What is asked:
1 – In the marketing essentials article, what is named as the foremost aim of a business?
2 – List every basis that the marketing essentials article gives for segmenting the audience.
3 – Resume the marketing essentials article from where it stops, keeping its style and topic.

7 marketing essentials that your company must follow
Creating a great product is one thing, but taking it to your targeted audience requires specialising techniques in marketing. Let’s look at what will help you as a new company to attract and retain customer interest.
For any startup or existing company, the marketing approach adopted will tell a lot about its success. Today, let’s try and learn about the marketing essentials that form the soul of every organisation and its offerings. These aspects define the promotion of a product/service offered and how the organisation follows up on the marketing techniques thereafter to leave a lasting impression in the industry and in the minds of customers.
Do thorough consumer analysis
The foremost aim of a business is to create a customer. A thorough consumer analysis will help reveal planning for the product, price, promotion, and distribution. Consumer analysis includes examination and evaluation of the probable customer’s purchases, needs, and processes. Market segmentation of audience will be based on a consumer’s geographic location, demographics, behavioural and psychographic aspects.
Product planning will depend on consumer analysis to a great extent, especially when it comes to improvisation in the features and aspects of a product/service. The likes, interests, disinterests, feedback of the consumers will give an insight into the possibilities of a product’s chances of survival in a market.

Supplied information:
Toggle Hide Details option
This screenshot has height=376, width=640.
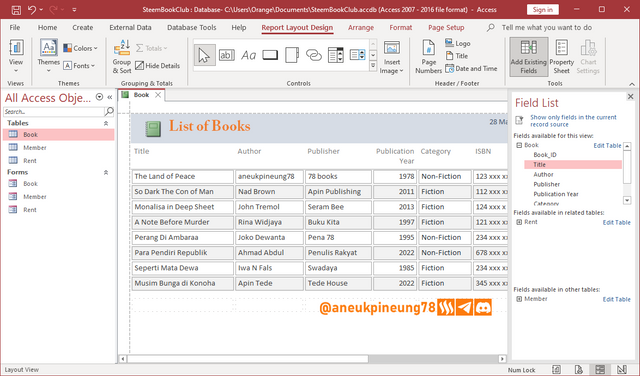(158, 65)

Exercise results:
1 – To create a customer.

2 –
- Geographic location
- Demographics
- Behavioural aspects
- Psychographic aspects

3 –
Concentrate on the product/service
A product can be of convenience, luxury, utility, speciality, etc. Is the organisation launching a new product altogether or is it rebranding an existing service? Is the company introducing major changes in an already placed product or trying to diversify its offering? Be it any of the above; marketing for a product/service has to go parallel with the shaping of a product, new or old. If the advertisements or marketing mediums need a makeover in terms of voice, message, presentation, the same has to be articulated to suit the company’s interest.
Sometimes the packaging of a product influences the buying decision of a consumer. Thus, factors such as presentation, promotion, and appeal matters and cannot be overlooked. Overall, the service or product must entice people to want it.
Plan the pricing
Pricing techniques used will often spell success and failure of an offering. Sometimes, the popularity of a product/service is directly related to the pricing, and at other times, it is not. For instance, in a highly competitive market where companies offer the same type of product and excellence, the pricing of the product will affect the sales. A product costing a lower amount, in this case, may sell faster than a competing product.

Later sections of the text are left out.